[LLVMdev] LLVM ARM VMLA instruction

Wed Dec 18 01:42:37 PST 2013

> I was going through Code of LLVM instruction code generation for ARM. I came
> across VMLA instruction hazards (Floating point multiply and accumulate). I
> was comparing assembly code emitted by LLVM and GCC, where i saw that GCC
> was happily using VMLA instruction for floating point while LLVM never used
> it, instead it used a pair of VMUL and VADD instruction.
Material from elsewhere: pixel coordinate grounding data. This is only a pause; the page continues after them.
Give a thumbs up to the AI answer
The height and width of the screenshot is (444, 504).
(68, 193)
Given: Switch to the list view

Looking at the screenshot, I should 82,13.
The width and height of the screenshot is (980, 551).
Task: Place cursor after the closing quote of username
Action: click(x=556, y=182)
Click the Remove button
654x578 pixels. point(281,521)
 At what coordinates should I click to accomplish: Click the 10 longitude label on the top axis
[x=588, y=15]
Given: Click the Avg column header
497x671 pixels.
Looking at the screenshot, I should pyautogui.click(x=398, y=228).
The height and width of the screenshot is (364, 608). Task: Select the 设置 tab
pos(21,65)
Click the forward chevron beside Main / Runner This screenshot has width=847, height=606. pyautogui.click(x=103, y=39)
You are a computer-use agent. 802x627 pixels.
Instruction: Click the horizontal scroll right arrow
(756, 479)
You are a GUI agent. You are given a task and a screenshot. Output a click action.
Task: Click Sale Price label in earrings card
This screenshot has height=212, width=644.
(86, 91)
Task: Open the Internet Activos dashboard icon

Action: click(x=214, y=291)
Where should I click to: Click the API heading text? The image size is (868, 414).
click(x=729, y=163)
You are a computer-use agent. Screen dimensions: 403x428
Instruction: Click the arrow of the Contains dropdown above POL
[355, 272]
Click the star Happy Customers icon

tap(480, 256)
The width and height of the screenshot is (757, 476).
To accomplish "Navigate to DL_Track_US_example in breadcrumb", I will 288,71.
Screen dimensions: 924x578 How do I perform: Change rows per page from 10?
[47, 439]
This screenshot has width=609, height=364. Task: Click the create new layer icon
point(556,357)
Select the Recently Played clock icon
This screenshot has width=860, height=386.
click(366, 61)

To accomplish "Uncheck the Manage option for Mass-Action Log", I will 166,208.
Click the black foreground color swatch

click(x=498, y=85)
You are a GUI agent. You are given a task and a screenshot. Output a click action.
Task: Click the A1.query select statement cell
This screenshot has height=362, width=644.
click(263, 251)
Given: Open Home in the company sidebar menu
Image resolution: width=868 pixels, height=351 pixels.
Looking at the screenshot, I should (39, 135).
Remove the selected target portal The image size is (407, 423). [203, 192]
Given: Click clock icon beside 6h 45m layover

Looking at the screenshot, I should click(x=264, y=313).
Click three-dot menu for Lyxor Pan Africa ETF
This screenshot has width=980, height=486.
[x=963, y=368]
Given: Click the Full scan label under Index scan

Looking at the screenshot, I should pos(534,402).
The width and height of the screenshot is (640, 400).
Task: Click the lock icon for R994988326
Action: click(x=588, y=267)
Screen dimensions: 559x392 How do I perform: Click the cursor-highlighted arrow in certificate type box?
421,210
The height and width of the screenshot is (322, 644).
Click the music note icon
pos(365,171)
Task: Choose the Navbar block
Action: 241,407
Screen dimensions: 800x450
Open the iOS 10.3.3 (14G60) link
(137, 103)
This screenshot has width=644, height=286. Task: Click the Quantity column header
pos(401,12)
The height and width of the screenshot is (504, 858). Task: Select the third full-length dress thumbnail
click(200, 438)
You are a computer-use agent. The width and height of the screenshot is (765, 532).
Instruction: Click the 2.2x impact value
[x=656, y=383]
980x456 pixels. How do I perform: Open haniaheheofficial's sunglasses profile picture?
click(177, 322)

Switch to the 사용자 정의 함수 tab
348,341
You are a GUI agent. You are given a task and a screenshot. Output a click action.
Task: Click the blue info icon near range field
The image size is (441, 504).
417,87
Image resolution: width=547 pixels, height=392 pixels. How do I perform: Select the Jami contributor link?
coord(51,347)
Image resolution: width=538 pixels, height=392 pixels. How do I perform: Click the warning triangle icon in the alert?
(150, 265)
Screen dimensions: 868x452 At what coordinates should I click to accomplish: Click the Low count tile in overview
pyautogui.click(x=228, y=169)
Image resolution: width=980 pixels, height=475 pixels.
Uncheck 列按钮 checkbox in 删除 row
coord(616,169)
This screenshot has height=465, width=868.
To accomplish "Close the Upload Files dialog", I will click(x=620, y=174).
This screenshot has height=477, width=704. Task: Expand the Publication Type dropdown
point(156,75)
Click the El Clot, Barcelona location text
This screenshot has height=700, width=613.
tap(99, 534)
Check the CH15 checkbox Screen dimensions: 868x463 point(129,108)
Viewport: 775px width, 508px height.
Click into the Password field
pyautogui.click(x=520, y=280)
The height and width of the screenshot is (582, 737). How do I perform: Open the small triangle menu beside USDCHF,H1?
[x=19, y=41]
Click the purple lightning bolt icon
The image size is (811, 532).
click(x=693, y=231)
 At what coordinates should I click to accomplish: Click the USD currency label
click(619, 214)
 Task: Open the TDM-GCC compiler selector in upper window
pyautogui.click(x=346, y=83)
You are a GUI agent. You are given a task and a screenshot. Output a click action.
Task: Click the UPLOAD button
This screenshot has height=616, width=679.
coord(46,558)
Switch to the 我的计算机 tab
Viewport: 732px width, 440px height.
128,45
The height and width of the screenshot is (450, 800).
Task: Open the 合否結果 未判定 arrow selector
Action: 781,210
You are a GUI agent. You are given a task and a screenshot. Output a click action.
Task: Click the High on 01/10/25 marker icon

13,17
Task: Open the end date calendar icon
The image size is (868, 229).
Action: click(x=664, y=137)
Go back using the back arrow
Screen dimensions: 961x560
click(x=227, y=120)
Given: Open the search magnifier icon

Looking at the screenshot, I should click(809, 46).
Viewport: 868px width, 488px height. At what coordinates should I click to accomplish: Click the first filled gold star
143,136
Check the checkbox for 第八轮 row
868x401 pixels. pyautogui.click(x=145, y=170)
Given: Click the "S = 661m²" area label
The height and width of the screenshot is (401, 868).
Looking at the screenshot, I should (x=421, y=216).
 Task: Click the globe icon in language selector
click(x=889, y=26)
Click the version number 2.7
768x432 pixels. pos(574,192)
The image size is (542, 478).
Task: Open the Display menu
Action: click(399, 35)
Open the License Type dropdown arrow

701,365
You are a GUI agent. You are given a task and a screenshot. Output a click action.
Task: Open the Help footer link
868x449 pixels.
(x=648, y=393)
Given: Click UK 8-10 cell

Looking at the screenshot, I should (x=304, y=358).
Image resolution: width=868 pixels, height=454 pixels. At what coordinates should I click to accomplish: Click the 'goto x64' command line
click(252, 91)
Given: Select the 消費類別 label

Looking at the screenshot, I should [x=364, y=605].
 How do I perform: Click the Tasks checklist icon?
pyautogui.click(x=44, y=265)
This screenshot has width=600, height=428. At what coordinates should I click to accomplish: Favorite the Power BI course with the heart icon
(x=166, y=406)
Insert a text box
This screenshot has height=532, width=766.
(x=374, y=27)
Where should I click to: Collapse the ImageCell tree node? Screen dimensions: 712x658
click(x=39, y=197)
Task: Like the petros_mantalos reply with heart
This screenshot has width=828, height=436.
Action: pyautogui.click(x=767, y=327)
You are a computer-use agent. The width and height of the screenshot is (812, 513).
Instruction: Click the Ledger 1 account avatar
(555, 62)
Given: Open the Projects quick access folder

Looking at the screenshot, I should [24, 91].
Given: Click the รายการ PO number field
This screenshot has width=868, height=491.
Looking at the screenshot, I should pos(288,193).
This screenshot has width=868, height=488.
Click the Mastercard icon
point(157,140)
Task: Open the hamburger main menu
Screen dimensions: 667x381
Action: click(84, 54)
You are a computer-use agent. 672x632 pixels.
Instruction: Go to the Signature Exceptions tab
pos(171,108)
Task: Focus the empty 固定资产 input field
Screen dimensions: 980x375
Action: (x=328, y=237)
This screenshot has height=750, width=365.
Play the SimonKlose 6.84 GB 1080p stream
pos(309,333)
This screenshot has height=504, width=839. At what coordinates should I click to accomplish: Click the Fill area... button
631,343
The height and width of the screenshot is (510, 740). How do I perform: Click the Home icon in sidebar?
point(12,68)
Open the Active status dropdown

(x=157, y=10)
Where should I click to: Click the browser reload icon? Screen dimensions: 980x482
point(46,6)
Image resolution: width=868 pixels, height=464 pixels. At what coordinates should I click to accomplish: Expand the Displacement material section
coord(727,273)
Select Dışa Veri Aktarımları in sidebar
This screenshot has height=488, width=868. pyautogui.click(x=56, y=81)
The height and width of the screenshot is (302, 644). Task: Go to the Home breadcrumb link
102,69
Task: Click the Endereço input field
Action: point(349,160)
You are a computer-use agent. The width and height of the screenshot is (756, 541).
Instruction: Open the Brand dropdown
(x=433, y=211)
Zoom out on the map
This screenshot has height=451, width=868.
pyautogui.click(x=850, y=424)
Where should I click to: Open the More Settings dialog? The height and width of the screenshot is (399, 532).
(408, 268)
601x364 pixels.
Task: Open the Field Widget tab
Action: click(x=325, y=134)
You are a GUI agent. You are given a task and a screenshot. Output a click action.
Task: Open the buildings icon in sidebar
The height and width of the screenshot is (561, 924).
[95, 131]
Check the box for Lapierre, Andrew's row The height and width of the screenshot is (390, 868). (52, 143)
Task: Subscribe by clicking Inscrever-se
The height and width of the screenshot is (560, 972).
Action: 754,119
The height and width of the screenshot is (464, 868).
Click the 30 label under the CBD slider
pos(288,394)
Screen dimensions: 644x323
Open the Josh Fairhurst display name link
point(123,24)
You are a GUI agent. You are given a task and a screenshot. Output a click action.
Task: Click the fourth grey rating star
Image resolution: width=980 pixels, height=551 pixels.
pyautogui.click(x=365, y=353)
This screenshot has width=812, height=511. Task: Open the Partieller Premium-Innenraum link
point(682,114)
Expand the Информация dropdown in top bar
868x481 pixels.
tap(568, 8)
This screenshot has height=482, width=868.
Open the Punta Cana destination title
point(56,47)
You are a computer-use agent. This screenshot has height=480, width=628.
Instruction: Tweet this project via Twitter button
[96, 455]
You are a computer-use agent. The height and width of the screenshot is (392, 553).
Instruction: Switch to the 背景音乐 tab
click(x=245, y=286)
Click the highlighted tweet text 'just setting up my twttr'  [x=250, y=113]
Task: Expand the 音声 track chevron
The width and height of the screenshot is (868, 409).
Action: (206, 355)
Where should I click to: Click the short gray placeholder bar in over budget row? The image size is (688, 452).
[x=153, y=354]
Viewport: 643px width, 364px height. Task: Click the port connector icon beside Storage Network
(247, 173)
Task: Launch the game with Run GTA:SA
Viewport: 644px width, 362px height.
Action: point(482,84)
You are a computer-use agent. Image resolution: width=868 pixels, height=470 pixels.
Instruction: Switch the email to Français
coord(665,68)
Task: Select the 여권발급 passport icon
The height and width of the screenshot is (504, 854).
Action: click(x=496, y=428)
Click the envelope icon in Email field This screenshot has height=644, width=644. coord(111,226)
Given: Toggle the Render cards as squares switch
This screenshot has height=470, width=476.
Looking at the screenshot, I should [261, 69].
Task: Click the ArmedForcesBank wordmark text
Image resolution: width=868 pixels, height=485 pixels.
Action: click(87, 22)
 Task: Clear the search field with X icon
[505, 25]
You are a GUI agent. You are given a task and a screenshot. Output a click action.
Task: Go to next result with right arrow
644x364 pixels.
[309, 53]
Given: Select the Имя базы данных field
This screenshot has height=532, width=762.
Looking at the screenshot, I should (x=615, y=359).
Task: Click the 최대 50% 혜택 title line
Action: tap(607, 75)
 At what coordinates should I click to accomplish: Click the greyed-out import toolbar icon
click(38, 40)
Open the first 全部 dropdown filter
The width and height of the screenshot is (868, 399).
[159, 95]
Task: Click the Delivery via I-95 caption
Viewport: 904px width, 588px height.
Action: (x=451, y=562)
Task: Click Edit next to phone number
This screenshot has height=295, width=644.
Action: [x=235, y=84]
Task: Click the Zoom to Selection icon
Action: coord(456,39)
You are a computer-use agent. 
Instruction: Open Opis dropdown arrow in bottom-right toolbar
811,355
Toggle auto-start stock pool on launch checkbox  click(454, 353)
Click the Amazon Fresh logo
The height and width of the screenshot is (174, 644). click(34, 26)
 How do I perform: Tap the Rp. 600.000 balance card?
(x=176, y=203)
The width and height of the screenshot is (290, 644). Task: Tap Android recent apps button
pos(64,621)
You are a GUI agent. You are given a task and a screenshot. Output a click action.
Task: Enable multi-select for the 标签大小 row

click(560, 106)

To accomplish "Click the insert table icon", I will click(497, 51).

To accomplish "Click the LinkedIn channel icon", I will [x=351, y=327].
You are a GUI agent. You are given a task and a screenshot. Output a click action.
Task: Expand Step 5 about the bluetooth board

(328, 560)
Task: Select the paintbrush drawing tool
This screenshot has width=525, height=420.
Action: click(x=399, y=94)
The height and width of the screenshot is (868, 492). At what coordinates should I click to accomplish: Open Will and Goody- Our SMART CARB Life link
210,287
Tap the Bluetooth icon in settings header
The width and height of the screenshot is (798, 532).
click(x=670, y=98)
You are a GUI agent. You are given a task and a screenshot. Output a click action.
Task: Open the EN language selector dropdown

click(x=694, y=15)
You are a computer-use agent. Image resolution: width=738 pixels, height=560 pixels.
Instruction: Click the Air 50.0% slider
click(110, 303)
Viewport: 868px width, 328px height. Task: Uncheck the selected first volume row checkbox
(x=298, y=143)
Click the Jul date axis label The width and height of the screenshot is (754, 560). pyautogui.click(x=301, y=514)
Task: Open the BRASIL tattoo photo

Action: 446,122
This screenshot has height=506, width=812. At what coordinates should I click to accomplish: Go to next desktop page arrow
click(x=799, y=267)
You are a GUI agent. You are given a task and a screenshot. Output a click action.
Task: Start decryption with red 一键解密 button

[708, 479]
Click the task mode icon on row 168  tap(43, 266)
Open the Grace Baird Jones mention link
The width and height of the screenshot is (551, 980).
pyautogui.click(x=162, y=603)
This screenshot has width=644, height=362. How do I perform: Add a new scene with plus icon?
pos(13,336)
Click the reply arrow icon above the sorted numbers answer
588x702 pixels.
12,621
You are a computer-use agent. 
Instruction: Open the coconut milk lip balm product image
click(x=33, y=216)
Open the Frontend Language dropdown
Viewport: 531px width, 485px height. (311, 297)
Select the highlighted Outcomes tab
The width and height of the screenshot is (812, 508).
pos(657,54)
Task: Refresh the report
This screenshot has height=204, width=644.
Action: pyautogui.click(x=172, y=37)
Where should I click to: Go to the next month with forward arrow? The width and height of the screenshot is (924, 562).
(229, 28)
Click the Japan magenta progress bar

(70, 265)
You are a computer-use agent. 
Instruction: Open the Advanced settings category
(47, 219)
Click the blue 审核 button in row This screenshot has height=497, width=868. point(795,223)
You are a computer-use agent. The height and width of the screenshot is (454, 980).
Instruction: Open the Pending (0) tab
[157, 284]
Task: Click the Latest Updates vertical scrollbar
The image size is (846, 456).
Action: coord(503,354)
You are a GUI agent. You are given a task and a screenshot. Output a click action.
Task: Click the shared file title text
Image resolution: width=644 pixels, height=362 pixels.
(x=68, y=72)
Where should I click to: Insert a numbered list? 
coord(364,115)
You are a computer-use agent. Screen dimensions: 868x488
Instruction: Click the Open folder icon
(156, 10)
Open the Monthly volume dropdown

It looks like Clang allows the formation by default, but you need to
be compiling for a CPU that actually supports the instruction (the key
feature is called "VFPv4". That means one strictly newer than
cortex-a8: cortex-a7 (don't ask), cortex-a9, cortex-a12, cortex-a15 or
krait I believe. With that I get:

$ cat tmp.c
float foo(float accum, float lhs, float rhs) {
  return accum + lhs*rhs;
}
$ clang -target armv7-linux-gnueabihf -mcpu=cortex-a15 -S -o- -O3 tmp.c
[...]
foo:                                    @ @foo
@ BB#0:                                 @ %entry
        vmla.f32        s0, s1, s2
        bx      lr

Cheers.

Tim.